Now keeping everything I have mentioned in mind, if you were a search engine would you be excited about this? The answer is you wouldn’t. You would realize that your algorithm heavily relies on measuring backlink popularity and you would see these programs as a major “loophole” manipulating your algorithm. Google has already taken steps to combat this issue so the practice is mainly only effective on Yahoo and MSN.
If you’re taking the long-term approach why use techniques that you’re pretty sure will be eliminated in the near future? Given time the following practices will surely stop benefiting you in every major search engine:
• Mass Link Exchanges • Interlinked Networks • Sitewide Links • Subdomain Networks • Duplicate Content Pages/domains • Off-Topic Links • High PR Off-Topic Links • Directory Spam • Blog Spam
Inferring The Future Through understanding how a search engine operates and what its overall goals are we can easily infer what backlink strategies are likely to work in the future. Reading their most recent patents is also a major help. Backlinks will factor heavily in search engine algorithms for the foreseeable future. Knowing this we just have to acquire the kind of backlinks that won’t loose their power when search engines adjust their algorithms.
Long-term Recommendations: The web is becoming more compartmentalized every day. You will need to acquire backlinks from related sites only. It is illogical for a search engine to give your website a rankings boost from unrelated links so don’t waist your time gathering them. Ask yourself; is it harder to get 500 links from sites highly relevant to your domain or 5000 links from unrelated sites? Anyone who as every ever entered a link exchange program knows the answer to that question, and so do the search engines. Google is already acting on this, the rest will follow.
Gather as many one-way links as you can. If a majority of your backlinks are generated through reciprocal link exchanges what would that tell a search engine? A search engine would have to assume that your content was not valuable enough for other webmasters to link to it naturally or that your content was not as valuable as other sites with one-way links. Would you want to rank a website highly if most of their backlinks were given because of an exchange or affiliate link? Of course not, that would leave your search engine wide open for manipulation.

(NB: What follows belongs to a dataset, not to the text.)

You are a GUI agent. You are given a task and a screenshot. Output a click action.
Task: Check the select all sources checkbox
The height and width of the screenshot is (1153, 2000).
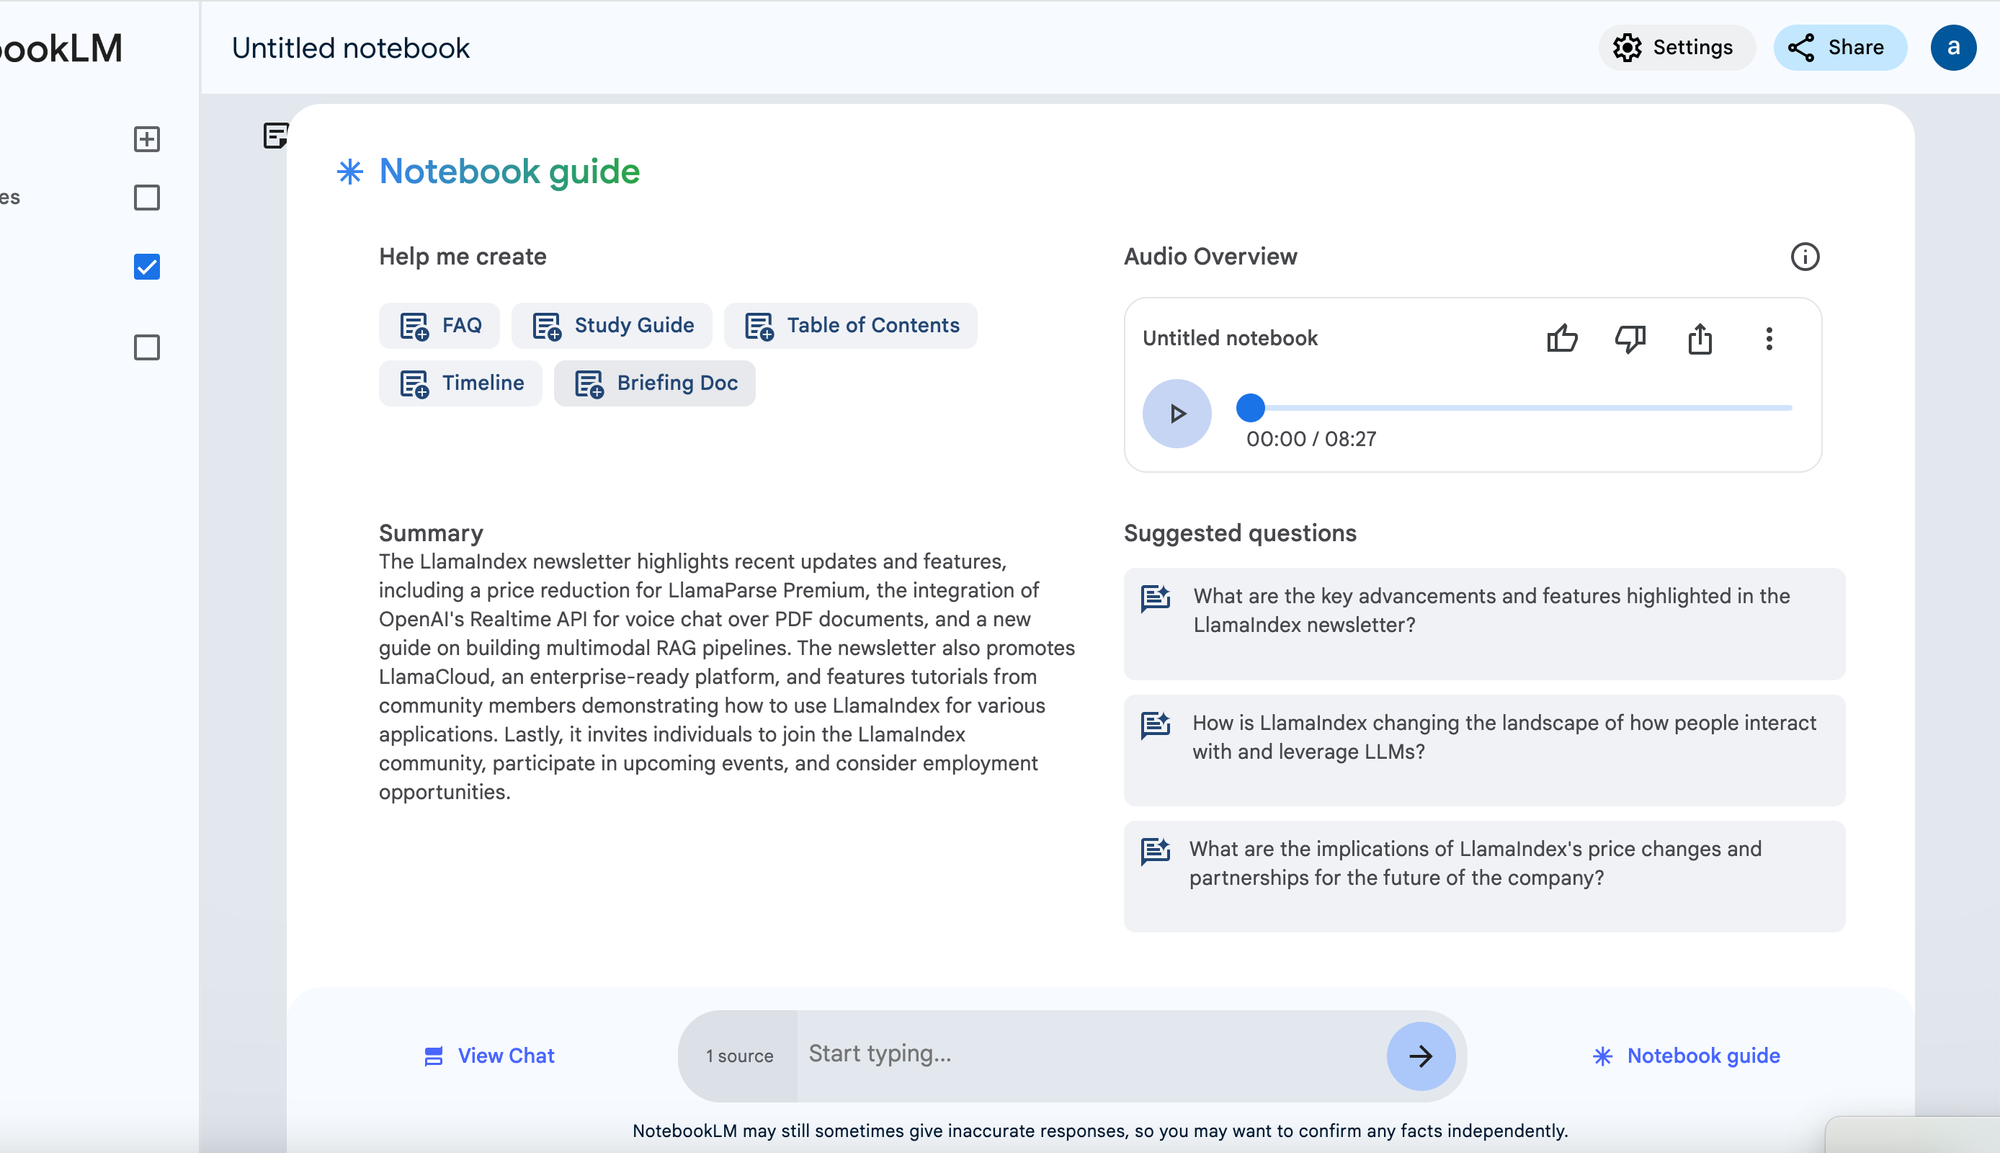[147, 198]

Place your links in high value areas. It is fairly easy for a search engine to determine the different zones of your website. Most sites have a header section, navigation section (usually on the top or left side), a main content section and a footer section. Where do you think most link spam appears? You guessed it, the footer section and just after the navigation. You will start to see links in low value areas being diminished and links in high value areas such as the main content section of a site receive a boost. There are already several search engine patents that touch on this subject the main one being MSN’s Block Level Analysis.